## Given instruction 1:
Reproduce the passage on divorce and parenting arrangements in BC verbatim, from "Parental responsibilities include" up to and including "contact with the child.".
## Given instruction 2:
In the listing, render the lines from the line with "Image resolution: width=1205, height=720." up to and including the line with "International Cases (493, 99)" as a JSON list of strings, one string per line and no blank lines, with nothing else.

## Excerpt to read:
►
Someone can apply for a divorce in BC even if they were married in another country. They will need to show proof they were legally married — such as by providing their original marriage certificate.

Some cultures have their own divorce ceremony. But a couple is not legally divorced in Canada unless they have a court order for divorce from Canada or another country.

For more on the requirements to get a divorce and the process involved, visit dialalaw.ca.

Decisions about children

When parents separate, they must work out the details of how their children will be cared for.

Parenting arrangements

A child’s parents can make arrangements to share parental responsibilities and parenting time.

Parental responsibilities include making decisions about day-to-day care. It also includes making decisions about important aspects of the child’s life. This includes where they go to school, how they’re treated when they get sick, and if they’ll be raised in a religion. When parents separate, parental responsibilities can be shared or be given to just one parent.

Parenting time is the time that a parent spends with a child. During parenting time, a parent is responsible for the care of the child and making day-to-day decisions.


Contact with a child refers to the time that a person who is not a guardian spends with the child. For example, grandparents, stepparents, and others who are important to the child may have contact with the child.

Best interests of the child

If parents can’t agree about the care of their children, they can ask a court to decide. When making decisions like these, courts only consider the best interests of the children. Factors that go into this include:

  • the child’s health and emotional well-being
  • what the child wants and needs
  • who cared for the child in the past
  • whether there is a history of family violence
  • what the parents are capable of (each one’s ability to carry out their responsibilities for the child)
◄
## Stored records:
►
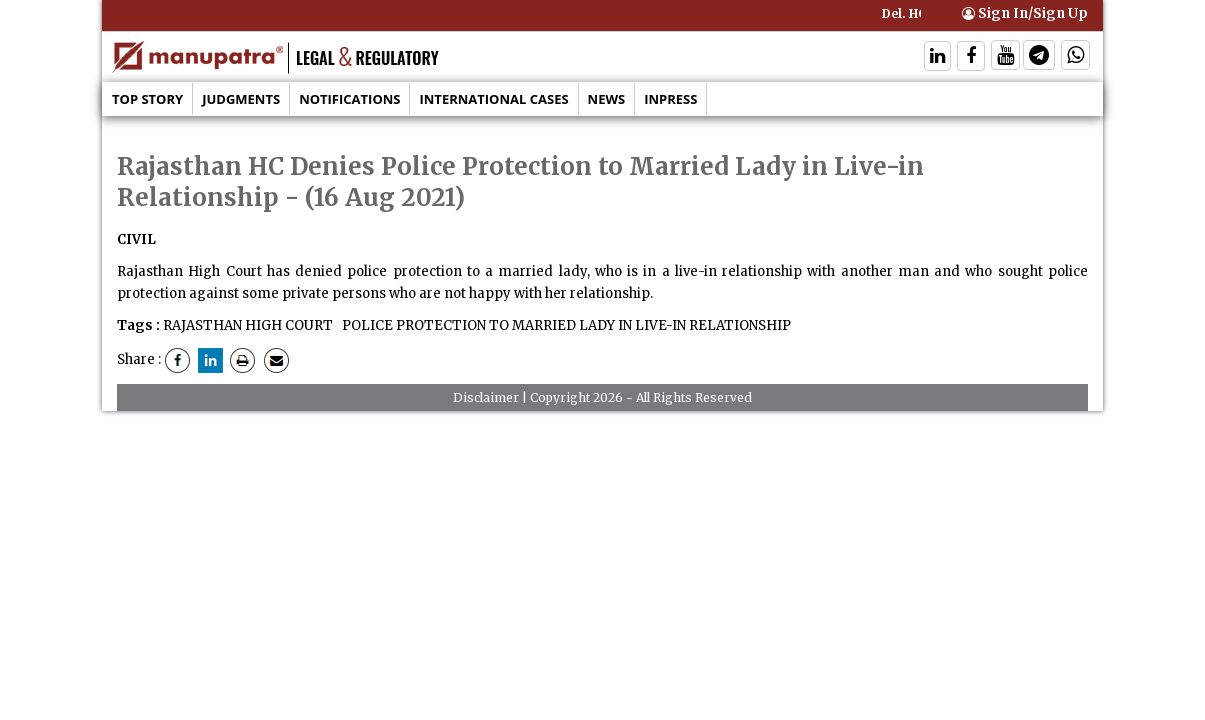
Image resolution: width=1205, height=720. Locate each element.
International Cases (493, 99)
◄
►
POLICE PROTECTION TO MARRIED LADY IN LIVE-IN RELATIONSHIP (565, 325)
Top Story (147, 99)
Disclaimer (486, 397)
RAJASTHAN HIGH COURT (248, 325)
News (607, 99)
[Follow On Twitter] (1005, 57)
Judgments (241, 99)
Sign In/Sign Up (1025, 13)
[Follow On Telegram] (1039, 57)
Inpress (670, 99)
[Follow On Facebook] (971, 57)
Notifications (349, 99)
◄
►
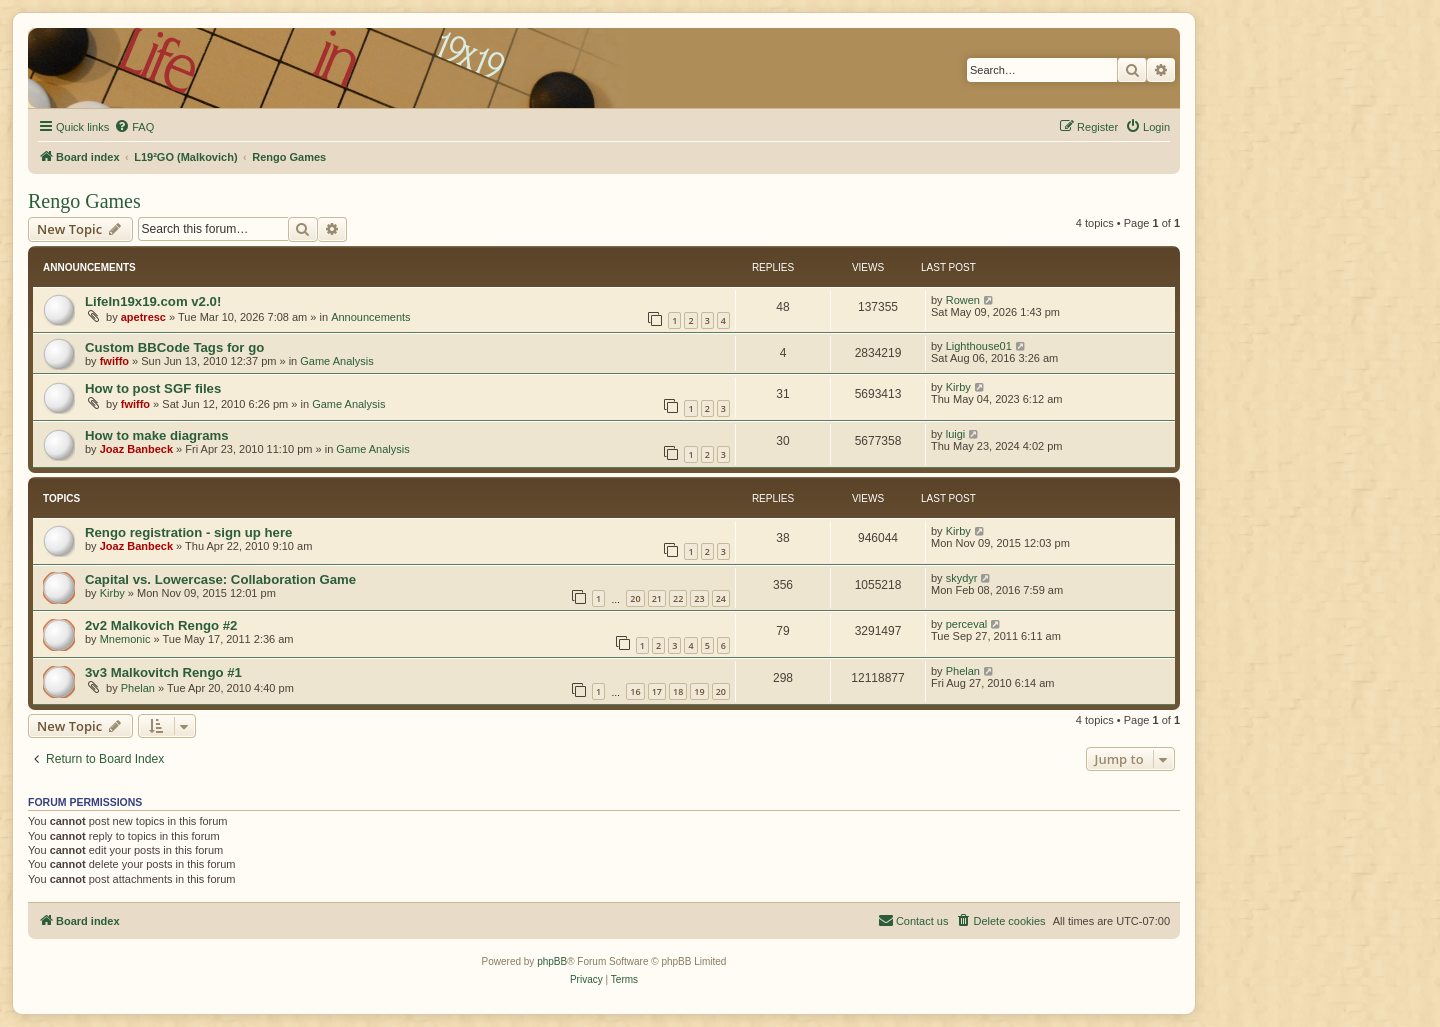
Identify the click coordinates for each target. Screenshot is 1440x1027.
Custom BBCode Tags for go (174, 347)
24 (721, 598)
◄
## Exercise response 1:
Parental responsibilities include making decisions about day-to-day care. It also includes making decisions about important aspects of the child’s life. This includes where they go to school, how they’re treated when they get sick, and if they’ll be raised in a religion. When parents separate, parental responsibilities can be shared or be given to just one parent.

Parenting time is the time that a parent spends with a child. During parenting time, a parent is responsible for the care of the child and making day-to-day decisions.


Contact with a child refers to the time that a person who is not a guardian spends with the child. For example, grandparents, stepparents, and others who are important to the child may have contact with the child.

## Exercise response 2:
[
  "Image resolution: width=1205, height=720. Locate each element.",
  "International Cases (493, 99)"
]